# Random shrimp pictures (with 20 pictures)



## randy (Jan 29, 2012)

I bought a set of macro/wide angle/fish eye lens for my iphone, and here are some pictures I took tonight.

My not-very-blue OEBT













































A blue and a blonde









Berried CRS



























A CRS coming out from under an IAL for a photo op









My 20GL CRS/OEBT tank








Fish eye version









My 20GL Neo tank (no shrimp in it yet, just apple snails)








Fish eye version









Some more fish eye pics,

















Peacock moss (java moss foreground)
















Peacock moss in the eco-complete tank... they grow nothing comparing to the akadama tank above









Berry CRS eating in front of a BW minerock (sp)









With the lens a phone is still a phone, I really want a newer DSLR with a real macro lens.


----------



## laurahmm (Apr 1, 2010)

pictures look great Randy! Makes me want to get into taking better pictures  Your oebt's look pretty blue to me in those pics


----------



## Dman (May 1, 2012)

Wayyy cool, where in the world did ya get it from(camera) and I photos some oebt but they didn't come out good, I'll try again, but there currently in a 10 by itself as everything gets Rollin good


----------



## arktixan (Mar 30, 2010)

I spy with my eye... Little black dots in that Berried CRS .


----------



## razoredge (Dec 31, 2011)

Nice pics Randy! I especially like the fish eye view shots. It looks like one of your pics you have the OEBT with CRS together? Won't they interbreed?


----------



## randy (Jan 29, 2012)

laurahmm said:


> pictures look great Randy! Makes me want to get into taking better pictures  Your oebt's look pretty blue to me in those pics


Laura, if I can do it, anyone can. Those OEBTs look bluish but not really that blue. Only one or two are very blue like those bluer one at AI.



Dman said:


> Wayyy cool, where in the world did ya get it from(camera) and I photos some oebt but they didn't come out good, I'll try again, but there currently in a 10 by itself as everything gets Rollin good


Dman, read the first sentence in my reply to Laura ;-)

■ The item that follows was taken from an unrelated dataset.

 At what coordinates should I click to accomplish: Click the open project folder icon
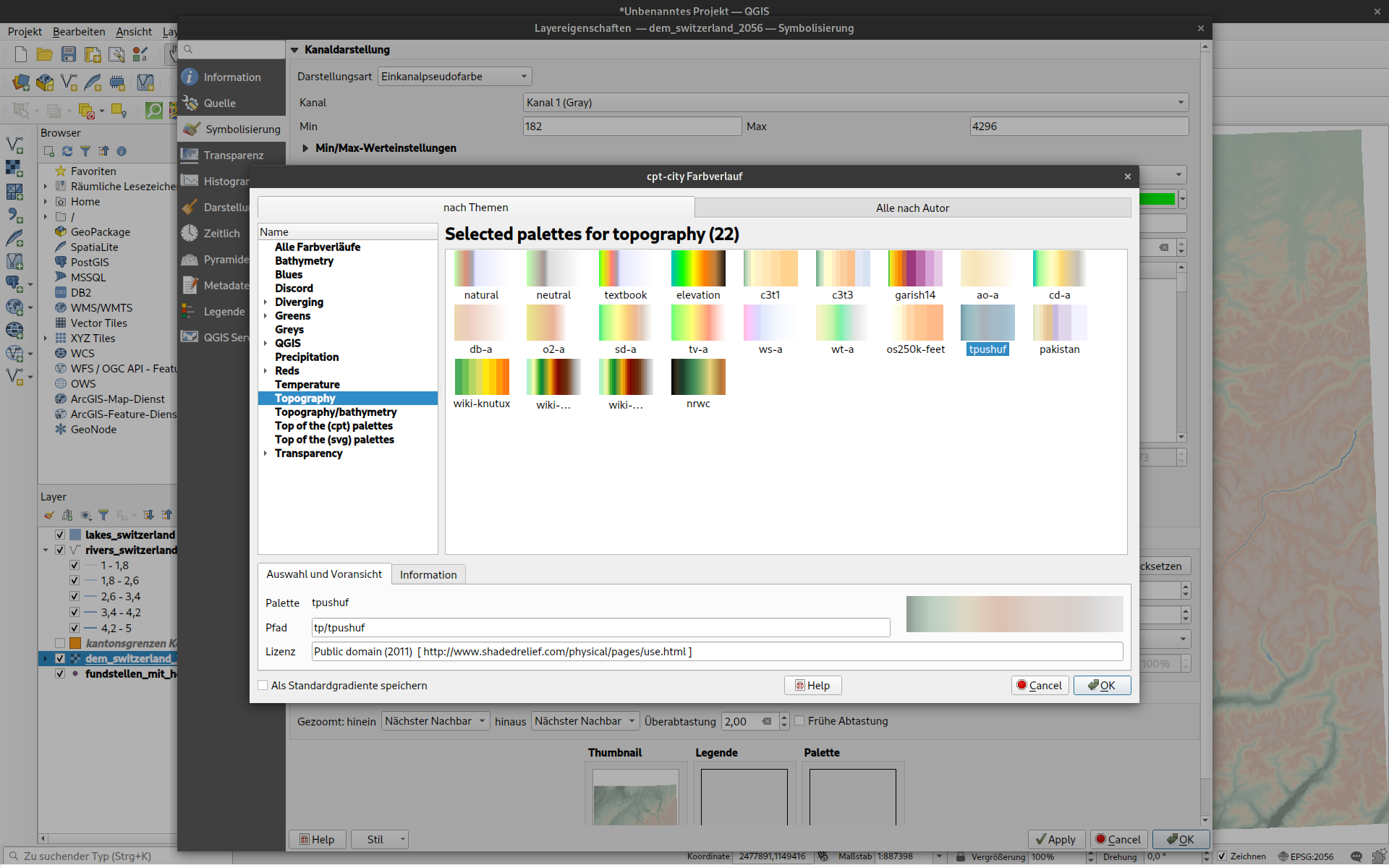pos(45,54)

I bought a set of those lens (wide angle, fish eye, macro, one each) for iPhone (and will fit most phone camera) from evil bay. IIRC, I paid $12 for all three including shipping. It can't compare to a DSLR + macro but it one can see the little eyes in the eggs, I think $12 is worth it.



razoredge said:


> Nice pics Randy! I especially like the fish eye view shots. It looks like one of your pics you have the OEBT with CRS together? Won't they interbreed?

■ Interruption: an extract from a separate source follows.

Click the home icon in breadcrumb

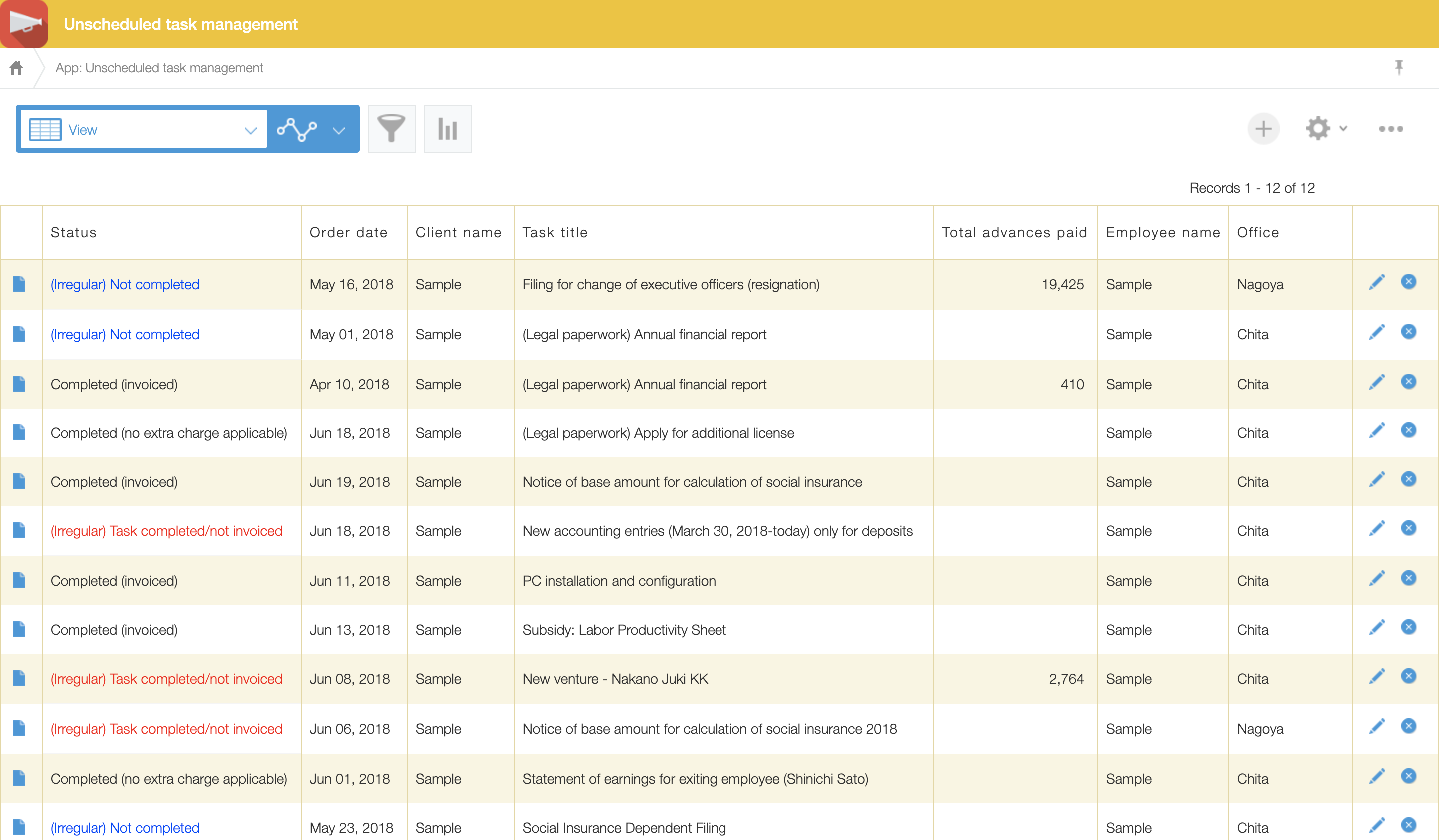pos(16,68)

Yes, they will. But OEBT's permanent home is still cycling and they are not breeding age yet, so I'm not too worried. One or two male OEBTs are probably capable now but those are lower grade CRS so if one female gets knocked up by an OEBT, so be it. I'll just get some Tibees ;-)



arktixan said:


> I spy with my eye... Little black dots in that Berried CRS .

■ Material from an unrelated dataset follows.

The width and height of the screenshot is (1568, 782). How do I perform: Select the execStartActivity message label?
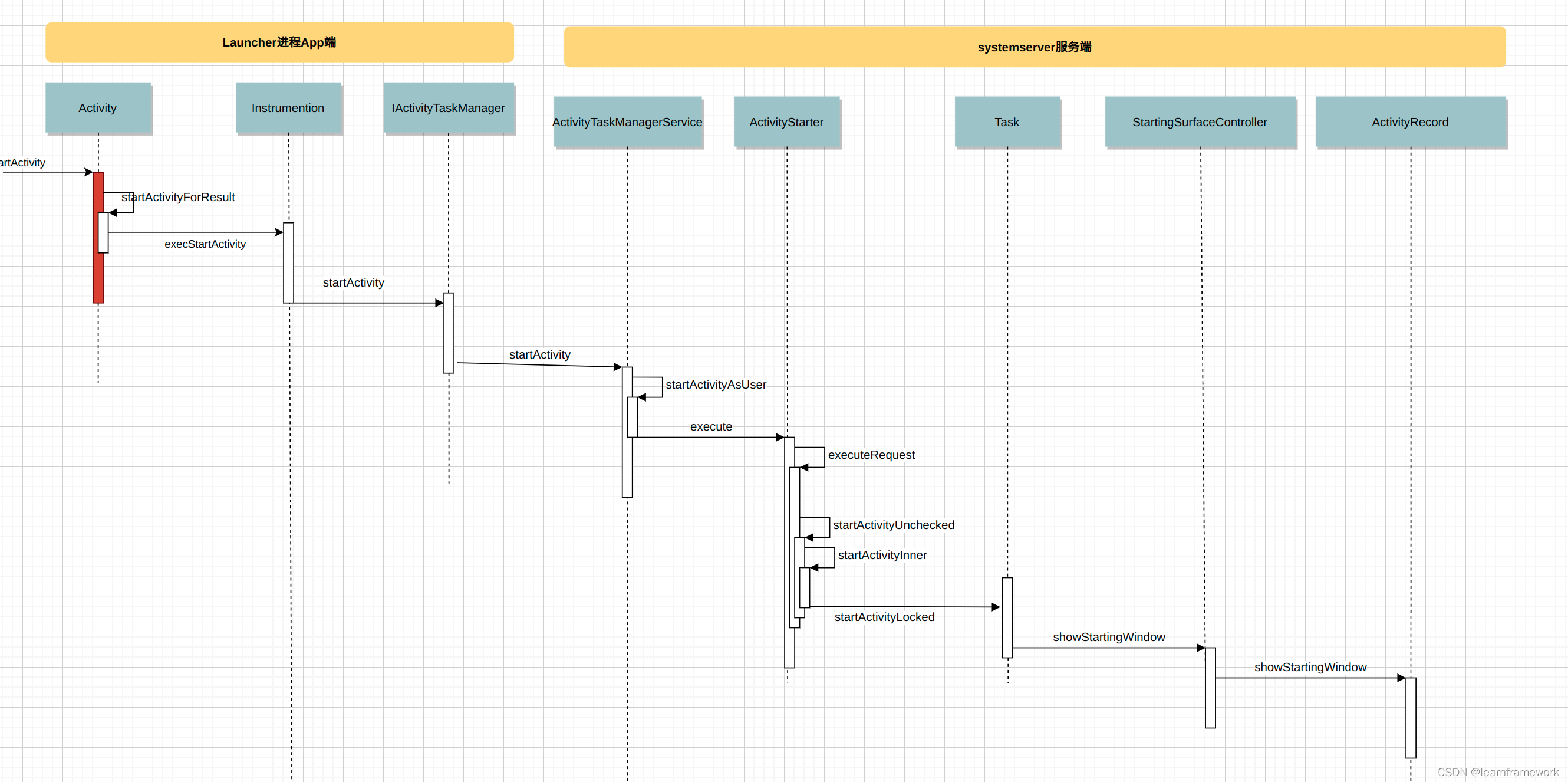point(205,244)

I actually didn't notice until now. I thought it should be another 7 to 10 days so I wasn't looking for the eyes. I'll have to move them soon because I need to take the tank down in a week or so.


----------



## getochkn (Jul 10, 2011)

Looking good. I did some maintenance last night on my tanks, redid all my plumbing for my connected tanks, connected another one. I'll have to get some pics later of all my tanks now and start a thread.


----------



## Fishfur (Mar 4, 2012)

I'm with you Randy. I'd kill for a DSLR with a nice macro lens. I have an old SLR with a macro, and despite the hassle and expense of film development, I'm tempted to roust it out to take some better pics. But my new digital point and shoot is 16 mp and so far it is taking some nice shrimp pics of my baby shrimplets.. it has surprised me with how well the pics have turned out. Major issue is glare from the tank glass, but even so, I managed to get some nice shots of tiny little shrimplets. Soon as I figure out how to post them I will. Pics of the larger shrimp are harder.. for one the tank has much less light, for another, the shrimp rarely sit still long. I got a few pics, and a couple of short movies of them swimming, but they are not great. I would give much for a Canon Ti3 DSLR !!


----------



## Dman (May 1, 2012)

Hey randy sorry I never posted my oebt they won't load from my camera-computer - gtaa so I just took iPhone pics not as clear, but still not to bad


----------



## Dman (May 1, 2012)

Can ya spot em all?


----------



## Scotmando (Jul 10, 2011)

Dman said:


> Hey randy sorry I never posted my oebt they won't load from my camera-computer - gtaa so I just took iPhone pics not as clear, but still not to bad


Do you have a windows or Mac computer?

if you have a windows computer go into picture manager & save as web size or email size in a folder named 'whateever' and then upload from there. Just make sure the size in under the GTAA requirements.


----------



## Egonsgirl (Feb 28, 2012)

Nice picts Randy, and shrimpies tooo!! Dman I love that blooooahh, what a nice shade. Wow!!!


----------



## randy (Jan 29, 2012)

Dman, yours definitely have a shade of blue that I like more. Are they beeding size yet?

I'll try to breed mine (shouldn't be too long now, maybe another month or so) and see what happens. Mine was ordered online and I couldn't really pick what I wanted. Almost half may be blondes. I'll see what the F1 looks like. I believe the line mine came from should throw offsping in different shade and I'll just pick the better coloured ones and breed for colour.


----------



## Dman (May 1, 2012)

There getting there, I got there new home cycling so there living in a 10 g, so there not growing so quick but they are a beautiful royal blue, def worth it  even scored a free blonde oebt from a deal last week


----------



## chinamon (Jun 16, 2012)

did you get the photojojo set of lenses?


----------



## randy (Jan 29, 2012)

chinamon said:


> did you get the photojojo set of lenses?


PM sent with the link, I am not sure about posting evil bay link on the forum.


----------



## chinamon (Jun 16, 2012)

randy said:


> PM sent with the link, I am not sure about posting evil bay link on the forum.


reply sent. thanks.


----------